Exercise input START

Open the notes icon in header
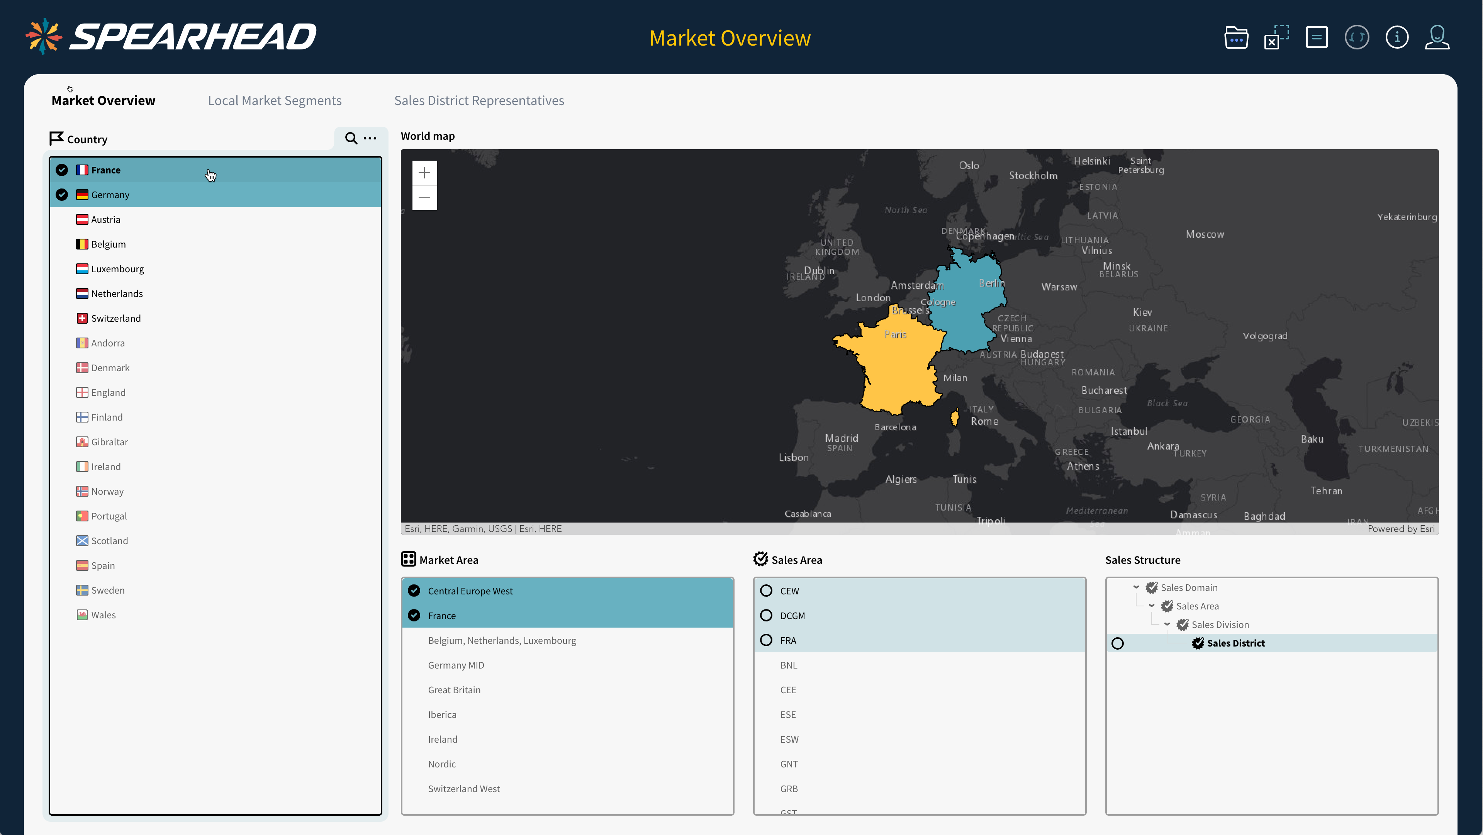Image resolution: width=1483 pixels, height=835 pixels. [1316, 38]
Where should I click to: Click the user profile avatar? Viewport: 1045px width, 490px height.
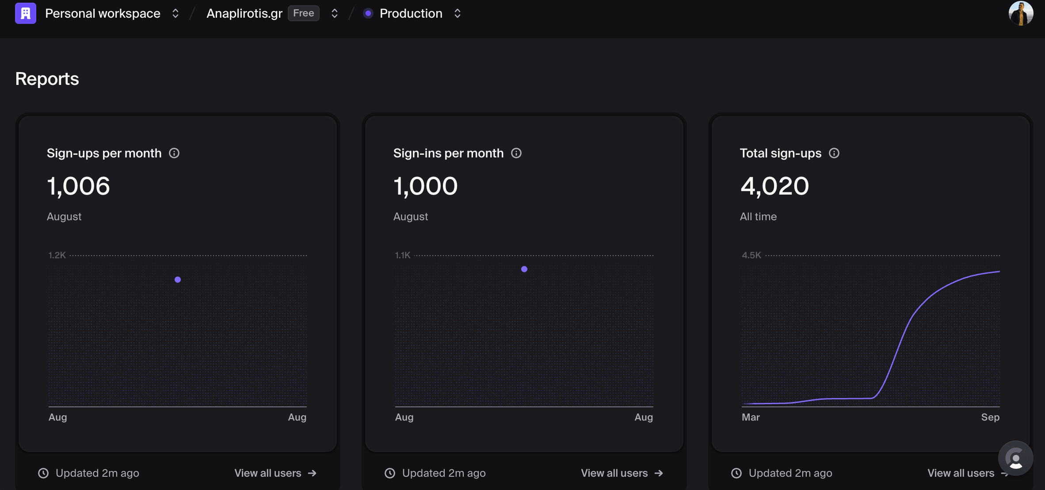pos(1021,13)
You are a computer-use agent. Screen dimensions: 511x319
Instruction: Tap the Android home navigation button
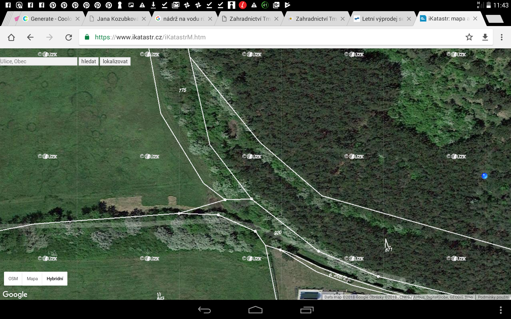(255, 310)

Exercise input END

What is required:
All the records need to be set down word for word, with the images left out.

Your response:
Open the notes icon in header
Image resolution: width=1483 pixels, height=835 pixels. [1316, 38]
Where should I click to: Click the user profile avatar? Viewport: 1045px width, 490px height.
pos(1021,13)
You are a computer-use agent. Screen dimensions: 511x319
Instruction: Tap the Android home navigation button
(255, 310)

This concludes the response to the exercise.